Supplied records:

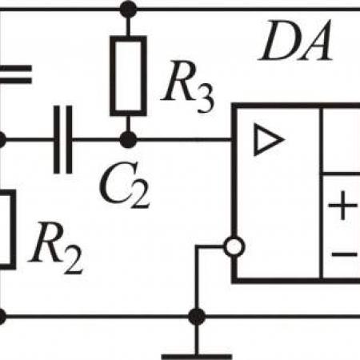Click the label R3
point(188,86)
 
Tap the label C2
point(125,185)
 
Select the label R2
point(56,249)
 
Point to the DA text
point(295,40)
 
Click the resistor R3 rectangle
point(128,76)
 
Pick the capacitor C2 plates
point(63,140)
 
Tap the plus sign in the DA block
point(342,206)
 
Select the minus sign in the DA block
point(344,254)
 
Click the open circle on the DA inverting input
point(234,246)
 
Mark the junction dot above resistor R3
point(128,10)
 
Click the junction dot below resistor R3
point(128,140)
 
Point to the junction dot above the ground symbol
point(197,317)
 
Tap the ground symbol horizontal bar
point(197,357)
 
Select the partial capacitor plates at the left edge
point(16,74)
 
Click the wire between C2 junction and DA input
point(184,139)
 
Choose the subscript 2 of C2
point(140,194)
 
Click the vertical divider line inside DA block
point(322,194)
--
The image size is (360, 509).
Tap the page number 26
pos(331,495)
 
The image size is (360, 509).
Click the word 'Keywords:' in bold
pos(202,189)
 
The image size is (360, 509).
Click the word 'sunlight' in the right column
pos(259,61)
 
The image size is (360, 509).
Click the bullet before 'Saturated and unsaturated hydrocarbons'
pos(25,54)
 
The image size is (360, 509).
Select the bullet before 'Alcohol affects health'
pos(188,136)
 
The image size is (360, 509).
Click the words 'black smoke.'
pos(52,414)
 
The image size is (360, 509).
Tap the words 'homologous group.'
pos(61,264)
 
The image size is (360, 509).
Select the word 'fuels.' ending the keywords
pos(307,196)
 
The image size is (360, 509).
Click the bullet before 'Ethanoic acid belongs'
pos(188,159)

Problem statement:
Rewrite the listing as a JSON array of strings, one string per line with blank lines dropped. Start at the line that has "Click the label R3", end after the line that has "point(16,74)", and omit the pictures.

Exercise result:
[
  "Click the label R3",
  "point(188,86)",
  "Tap the label C2",
  "point(125,185)",
  "Select the label R2",
  "point(56,249)",
  "Point to the DA text",
  "point(295,40)",
  "Click the resistor R3 rectangle",
  "point(128,76)",
  "Pick the capacitor C2 plates",
  "point(63,140)",
  "Tap the plus sign in the DA block",
  "point(342,206)",
  "Select the minus sign in the DA block",
  "point(344,254)",
  "Click the open circle on the DA inverting input",
  "point(234,246)",
  "Mark the junction dot above resistor R3",
  "point(128,10)",
  "Click the junction dot below resistor R3",
  "point(128,140)",
  "Point to the junction dot above the ground symbol",
  "point(197,317)",
  "Tap the ground symbol horizontal bar",
  "point(197,357)",
  "Select the partial capacitor plates at the left edge",
  "point(16,74)"
]